### WHAT TO DO
A. Reproduce the part of the Vegas narrative below, from "The point is, I" up to and including "myself to anyone.".
B. Summarize the Vegas narrative below in two sentences.

### TEXT SEGMENT
So, there’s something that’s been bugging me for a while, now. Like, five years. Well, just short of five years. It happened on Thursday, December 6, 2012. Around 9:00 PM, I’d guess.
I’d flown to Vegas the Friday before that on business. A conference. The conference lasted six entire days, but the last day, only five people showed up for the last breakout session. On the way to the airport, the cabbie asked how long I’d been in Vegas this time around. I said, “A week.” He said, “You must’ve been here on business.” I laughed, and said, “Yes, how did you guess?” He said, “Nobody comes here for a whole week unless they’re on business.”
Being the terminally anti-social person that I am (or have turned into), you’d think that I’d hate Vegas, what with its crowds and its hucksters and gamblers and etc. and so forth. Just the opposite. Vegas is one of those towns where people generally mind their own business. I’m not a target for those peddling hookers or other, less savory things, and my stay-the-f-away-from-me field apparently tends to keep everyone away, regardless.
Ok, so people close to me (all, like, three of them) call it my “cop aura”. It’s a pain in my ass, most of the time, and I don’t know the why or the how. I sure as hell don’t do it on purpose. (And I’m definitely not a cop.) But I buy a lottery ticket, and I get carded. This, despite quite clearly being over the age of 18. I ask, after, and I always get some variation of, “I thought you were an undercover cop.”
The point is, I can spend an entire week in Vegas and have zero–or close to zero–interactions with others, unless I seek them out. It’s like being a ghost, floating through the crowds unseen, and I love that. I love being able to observe, without having to take part. I love being left alone in a place so crowded, and loud, and generally frenetic. I love being able to go days on end without having to explain myself to anyone.
That trip, I only had one casual interaction that didn’t involve ordering food or riding in a cab. An elderly couple was having trouble getting through the monorail gate. She was laughing about it, and he just kept frowning at it and saying, “This damn thing…”

### INFORMATION SHOWN
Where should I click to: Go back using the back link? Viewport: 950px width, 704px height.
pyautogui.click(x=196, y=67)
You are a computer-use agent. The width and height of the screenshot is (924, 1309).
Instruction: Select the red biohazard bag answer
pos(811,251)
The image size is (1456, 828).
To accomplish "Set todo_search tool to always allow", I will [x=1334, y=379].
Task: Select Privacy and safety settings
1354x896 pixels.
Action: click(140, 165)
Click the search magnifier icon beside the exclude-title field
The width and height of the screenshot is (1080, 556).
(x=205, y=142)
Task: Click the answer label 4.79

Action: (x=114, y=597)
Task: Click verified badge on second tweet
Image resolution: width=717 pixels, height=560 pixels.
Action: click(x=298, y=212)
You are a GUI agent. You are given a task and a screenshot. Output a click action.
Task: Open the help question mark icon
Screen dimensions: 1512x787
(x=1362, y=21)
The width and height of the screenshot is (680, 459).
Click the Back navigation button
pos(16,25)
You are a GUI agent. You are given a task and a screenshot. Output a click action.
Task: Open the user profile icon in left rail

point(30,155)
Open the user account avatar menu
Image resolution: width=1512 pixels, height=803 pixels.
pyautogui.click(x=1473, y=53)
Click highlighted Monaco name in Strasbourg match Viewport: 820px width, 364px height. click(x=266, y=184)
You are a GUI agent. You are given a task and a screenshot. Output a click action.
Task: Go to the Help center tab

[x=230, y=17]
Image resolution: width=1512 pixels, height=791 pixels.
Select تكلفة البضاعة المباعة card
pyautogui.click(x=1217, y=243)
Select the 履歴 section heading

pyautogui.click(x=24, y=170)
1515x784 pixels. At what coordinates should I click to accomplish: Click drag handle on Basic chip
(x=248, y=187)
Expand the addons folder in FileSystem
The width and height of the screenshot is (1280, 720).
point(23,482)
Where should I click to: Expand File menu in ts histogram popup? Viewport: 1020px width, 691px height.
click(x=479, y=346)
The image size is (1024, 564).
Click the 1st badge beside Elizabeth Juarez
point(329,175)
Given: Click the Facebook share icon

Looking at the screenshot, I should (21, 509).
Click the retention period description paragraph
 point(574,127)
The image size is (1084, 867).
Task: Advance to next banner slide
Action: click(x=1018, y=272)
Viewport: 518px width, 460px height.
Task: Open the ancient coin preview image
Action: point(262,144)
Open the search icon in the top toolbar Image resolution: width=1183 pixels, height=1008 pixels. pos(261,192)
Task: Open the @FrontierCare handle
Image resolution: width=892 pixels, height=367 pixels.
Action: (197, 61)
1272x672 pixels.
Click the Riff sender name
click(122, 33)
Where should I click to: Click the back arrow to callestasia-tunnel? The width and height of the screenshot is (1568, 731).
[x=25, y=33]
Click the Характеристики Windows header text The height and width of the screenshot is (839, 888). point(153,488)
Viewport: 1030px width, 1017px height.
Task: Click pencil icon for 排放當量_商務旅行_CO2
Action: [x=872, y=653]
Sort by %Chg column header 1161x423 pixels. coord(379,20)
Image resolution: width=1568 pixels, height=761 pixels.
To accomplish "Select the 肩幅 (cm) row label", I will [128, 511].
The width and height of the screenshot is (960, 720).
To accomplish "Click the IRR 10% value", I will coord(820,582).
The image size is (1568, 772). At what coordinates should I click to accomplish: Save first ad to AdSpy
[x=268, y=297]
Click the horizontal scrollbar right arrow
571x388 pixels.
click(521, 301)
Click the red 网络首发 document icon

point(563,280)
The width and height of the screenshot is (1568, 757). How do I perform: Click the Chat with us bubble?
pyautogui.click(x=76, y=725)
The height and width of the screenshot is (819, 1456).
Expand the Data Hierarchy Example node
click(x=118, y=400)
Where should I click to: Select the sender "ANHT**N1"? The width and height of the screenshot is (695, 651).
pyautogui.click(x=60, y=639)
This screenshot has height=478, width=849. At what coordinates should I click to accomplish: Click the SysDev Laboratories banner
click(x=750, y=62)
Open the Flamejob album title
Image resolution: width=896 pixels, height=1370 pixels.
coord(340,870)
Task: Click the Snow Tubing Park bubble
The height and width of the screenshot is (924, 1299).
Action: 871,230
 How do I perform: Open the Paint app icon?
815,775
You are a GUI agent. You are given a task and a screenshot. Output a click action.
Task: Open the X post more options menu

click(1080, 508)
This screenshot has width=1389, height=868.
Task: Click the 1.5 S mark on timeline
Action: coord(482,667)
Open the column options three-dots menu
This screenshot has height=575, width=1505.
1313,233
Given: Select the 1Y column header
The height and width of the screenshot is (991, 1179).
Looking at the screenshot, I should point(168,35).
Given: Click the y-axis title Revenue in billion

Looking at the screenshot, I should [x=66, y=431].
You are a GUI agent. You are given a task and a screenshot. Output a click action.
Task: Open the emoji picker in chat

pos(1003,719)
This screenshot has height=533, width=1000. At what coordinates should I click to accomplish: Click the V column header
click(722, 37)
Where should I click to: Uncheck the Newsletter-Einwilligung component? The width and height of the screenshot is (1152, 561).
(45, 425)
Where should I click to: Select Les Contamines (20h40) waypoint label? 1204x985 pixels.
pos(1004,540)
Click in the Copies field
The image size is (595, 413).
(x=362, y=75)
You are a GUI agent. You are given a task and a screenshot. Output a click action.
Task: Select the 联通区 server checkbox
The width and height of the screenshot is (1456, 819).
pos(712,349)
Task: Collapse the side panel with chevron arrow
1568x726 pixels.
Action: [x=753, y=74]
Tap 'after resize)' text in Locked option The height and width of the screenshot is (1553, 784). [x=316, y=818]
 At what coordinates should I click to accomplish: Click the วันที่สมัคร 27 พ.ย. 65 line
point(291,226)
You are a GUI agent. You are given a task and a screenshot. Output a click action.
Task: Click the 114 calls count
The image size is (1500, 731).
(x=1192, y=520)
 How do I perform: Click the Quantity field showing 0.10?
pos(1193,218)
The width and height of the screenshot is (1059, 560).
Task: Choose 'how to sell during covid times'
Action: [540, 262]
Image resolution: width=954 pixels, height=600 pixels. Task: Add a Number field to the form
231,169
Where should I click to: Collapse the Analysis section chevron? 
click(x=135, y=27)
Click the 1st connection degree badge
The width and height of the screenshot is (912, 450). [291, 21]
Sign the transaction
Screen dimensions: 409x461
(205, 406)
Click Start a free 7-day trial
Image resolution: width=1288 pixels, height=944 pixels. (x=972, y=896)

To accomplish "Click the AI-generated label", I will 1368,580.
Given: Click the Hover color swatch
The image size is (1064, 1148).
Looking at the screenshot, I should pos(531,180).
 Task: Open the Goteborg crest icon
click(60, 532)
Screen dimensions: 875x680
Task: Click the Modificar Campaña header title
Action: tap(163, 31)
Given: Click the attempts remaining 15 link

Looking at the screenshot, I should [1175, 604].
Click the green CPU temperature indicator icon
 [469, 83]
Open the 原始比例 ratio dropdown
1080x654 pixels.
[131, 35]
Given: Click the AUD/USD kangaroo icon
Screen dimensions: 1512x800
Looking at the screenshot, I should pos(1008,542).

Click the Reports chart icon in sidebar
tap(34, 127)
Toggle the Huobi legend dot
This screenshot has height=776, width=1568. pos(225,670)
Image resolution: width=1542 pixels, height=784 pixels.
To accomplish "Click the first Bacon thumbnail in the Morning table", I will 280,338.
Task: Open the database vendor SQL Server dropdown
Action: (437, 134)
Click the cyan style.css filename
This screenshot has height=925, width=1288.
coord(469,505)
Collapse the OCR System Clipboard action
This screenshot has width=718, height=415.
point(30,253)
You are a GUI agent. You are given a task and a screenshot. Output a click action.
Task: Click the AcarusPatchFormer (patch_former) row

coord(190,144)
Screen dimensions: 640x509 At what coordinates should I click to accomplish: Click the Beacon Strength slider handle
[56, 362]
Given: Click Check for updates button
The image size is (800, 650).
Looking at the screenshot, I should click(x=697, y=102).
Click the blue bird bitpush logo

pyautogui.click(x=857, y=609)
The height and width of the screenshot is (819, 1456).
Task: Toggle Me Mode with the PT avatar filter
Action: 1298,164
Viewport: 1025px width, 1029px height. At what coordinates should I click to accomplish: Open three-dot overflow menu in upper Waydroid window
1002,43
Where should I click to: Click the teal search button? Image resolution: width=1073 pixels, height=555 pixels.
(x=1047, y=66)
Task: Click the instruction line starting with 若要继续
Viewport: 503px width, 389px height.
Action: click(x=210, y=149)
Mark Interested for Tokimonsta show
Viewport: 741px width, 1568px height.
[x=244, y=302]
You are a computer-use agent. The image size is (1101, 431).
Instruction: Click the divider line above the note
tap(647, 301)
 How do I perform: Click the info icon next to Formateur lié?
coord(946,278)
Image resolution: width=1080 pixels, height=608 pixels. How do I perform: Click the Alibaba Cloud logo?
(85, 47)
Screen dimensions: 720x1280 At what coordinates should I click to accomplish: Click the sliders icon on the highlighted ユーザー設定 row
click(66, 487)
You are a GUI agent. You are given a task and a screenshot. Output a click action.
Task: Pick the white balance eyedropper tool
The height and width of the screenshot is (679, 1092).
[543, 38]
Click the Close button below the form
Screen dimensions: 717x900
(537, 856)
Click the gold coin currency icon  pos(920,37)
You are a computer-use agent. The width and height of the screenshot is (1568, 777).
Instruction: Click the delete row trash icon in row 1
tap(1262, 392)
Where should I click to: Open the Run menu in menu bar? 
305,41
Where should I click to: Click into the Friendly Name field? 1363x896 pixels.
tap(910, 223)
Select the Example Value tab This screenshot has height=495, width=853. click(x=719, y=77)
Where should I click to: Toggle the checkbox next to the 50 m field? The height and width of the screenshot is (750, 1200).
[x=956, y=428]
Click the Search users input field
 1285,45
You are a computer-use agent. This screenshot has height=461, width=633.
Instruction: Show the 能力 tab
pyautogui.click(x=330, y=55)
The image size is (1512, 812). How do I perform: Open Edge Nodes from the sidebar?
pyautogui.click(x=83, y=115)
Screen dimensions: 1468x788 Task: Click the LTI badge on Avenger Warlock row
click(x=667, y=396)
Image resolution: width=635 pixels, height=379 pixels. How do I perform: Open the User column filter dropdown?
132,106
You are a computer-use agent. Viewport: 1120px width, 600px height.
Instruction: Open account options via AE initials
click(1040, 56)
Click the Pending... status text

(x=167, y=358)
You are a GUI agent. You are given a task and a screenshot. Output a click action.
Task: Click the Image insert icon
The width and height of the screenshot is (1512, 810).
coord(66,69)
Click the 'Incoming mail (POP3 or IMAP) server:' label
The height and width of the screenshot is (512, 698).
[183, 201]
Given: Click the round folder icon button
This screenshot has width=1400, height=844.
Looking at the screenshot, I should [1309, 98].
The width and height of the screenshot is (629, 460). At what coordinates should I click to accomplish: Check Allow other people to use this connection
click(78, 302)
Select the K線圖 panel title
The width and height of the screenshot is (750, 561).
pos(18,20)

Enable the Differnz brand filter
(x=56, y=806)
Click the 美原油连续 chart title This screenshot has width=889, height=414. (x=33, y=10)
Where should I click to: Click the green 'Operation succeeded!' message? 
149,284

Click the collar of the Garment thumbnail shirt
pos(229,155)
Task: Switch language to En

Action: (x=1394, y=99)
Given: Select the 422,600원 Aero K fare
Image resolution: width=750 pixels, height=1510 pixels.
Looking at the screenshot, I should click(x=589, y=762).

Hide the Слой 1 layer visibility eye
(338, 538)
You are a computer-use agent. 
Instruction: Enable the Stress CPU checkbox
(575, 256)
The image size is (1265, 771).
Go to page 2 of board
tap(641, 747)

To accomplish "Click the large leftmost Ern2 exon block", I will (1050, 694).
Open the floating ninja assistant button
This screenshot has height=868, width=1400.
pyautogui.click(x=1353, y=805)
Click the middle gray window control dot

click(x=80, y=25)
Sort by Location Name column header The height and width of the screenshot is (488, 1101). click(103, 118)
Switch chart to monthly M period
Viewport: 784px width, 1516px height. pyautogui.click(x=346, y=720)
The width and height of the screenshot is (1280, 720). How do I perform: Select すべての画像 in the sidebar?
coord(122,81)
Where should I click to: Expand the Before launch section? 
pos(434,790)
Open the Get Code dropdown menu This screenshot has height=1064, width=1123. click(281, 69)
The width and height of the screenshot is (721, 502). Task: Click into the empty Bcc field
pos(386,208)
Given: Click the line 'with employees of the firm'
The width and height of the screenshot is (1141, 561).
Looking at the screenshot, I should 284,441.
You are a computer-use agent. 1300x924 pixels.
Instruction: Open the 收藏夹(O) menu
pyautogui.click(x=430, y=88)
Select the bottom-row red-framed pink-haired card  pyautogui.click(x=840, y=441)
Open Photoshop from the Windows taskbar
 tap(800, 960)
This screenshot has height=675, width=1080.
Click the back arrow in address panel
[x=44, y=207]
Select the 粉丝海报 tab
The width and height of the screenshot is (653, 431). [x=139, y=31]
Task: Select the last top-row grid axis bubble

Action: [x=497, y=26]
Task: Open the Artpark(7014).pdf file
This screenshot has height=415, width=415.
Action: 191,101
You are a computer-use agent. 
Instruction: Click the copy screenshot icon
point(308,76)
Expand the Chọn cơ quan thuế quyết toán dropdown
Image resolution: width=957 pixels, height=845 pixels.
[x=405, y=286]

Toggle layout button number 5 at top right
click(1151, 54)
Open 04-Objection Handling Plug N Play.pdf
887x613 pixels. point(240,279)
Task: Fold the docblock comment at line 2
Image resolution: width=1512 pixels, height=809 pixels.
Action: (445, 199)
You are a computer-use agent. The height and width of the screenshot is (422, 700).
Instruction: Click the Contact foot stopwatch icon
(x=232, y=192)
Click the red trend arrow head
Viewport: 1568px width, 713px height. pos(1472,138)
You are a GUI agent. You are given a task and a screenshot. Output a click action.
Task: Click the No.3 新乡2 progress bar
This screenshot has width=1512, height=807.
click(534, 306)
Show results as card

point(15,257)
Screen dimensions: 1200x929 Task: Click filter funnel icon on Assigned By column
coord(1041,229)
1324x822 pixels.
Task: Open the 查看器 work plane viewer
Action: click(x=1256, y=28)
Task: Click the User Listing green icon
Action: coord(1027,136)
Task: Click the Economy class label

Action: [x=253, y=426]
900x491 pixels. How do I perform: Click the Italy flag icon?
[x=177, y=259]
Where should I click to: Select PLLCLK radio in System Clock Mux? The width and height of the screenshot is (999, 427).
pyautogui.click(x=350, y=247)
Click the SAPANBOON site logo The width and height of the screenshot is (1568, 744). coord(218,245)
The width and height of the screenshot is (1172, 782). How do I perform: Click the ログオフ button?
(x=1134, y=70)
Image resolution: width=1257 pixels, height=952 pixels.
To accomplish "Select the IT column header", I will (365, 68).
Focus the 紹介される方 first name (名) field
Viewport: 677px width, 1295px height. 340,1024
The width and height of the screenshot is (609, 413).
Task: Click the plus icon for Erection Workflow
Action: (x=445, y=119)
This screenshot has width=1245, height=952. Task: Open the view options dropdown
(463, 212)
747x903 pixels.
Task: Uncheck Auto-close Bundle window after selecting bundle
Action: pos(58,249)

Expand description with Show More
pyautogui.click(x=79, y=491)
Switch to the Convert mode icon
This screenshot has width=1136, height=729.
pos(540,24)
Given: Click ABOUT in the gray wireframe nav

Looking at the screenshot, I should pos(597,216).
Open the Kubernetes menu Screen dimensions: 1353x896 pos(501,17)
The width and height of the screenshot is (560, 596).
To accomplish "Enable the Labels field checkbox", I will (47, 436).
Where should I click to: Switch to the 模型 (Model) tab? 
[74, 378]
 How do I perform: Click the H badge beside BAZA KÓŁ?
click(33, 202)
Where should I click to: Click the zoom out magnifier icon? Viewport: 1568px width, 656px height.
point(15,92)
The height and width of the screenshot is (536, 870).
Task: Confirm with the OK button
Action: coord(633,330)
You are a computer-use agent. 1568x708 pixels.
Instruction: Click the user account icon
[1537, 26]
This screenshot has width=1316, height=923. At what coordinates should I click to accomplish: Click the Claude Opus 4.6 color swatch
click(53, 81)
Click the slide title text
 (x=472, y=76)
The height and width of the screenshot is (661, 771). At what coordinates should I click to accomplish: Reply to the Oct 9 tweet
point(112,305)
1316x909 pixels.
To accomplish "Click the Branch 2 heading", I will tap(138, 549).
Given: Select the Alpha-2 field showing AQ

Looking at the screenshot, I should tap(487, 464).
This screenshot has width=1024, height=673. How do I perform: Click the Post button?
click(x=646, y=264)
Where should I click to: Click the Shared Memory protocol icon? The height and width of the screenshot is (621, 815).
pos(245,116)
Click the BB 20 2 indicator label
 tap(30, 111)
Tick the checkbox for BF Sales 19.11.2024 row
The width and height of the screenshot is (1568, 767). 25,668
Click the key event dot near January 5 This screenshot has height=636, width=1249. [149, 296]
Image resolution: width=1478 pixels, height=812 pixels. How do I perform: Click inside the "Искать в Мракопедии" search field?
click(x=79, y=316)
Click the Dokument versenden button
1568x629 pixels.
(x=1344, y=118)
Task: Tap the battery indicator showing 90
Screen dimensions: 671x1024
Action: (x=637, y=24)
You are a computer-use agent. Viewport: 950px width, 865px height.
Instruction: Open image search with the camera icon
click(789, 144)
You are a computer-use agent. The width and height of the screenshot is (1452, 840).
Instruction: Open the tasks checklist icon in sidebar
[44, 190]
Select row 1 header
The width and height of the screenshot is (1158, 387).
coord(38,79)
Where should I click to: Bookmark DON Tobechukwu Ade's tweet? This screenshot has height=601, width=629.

### RESULTS BY TASK
A.
The point is, I can spend an entire week in Vegas and have zero–or close to zero–interactions with others, unless I seek them out. It’s like being a ghost, floating through the crowds unseen, and I love that. I love being able to observe, without having to take part. I love being left alone in a place so crowded, and loud, and generally frenetic. I love being able to go days on end without having to explain myself to anyone.

B. The narrator describes flying to Las Vegas for a six-day business conference in December 2012 and enjoying the city because people there generally mind their own business and leave the narrator alone. The narrator credits this solitude to a so-called "cop aura" that tends to keep everyone away, and notes that the only casual interaction on that trip, apart from ordering food or riding in a cab, involved an elderly couple having trouble getting through the monorail gate.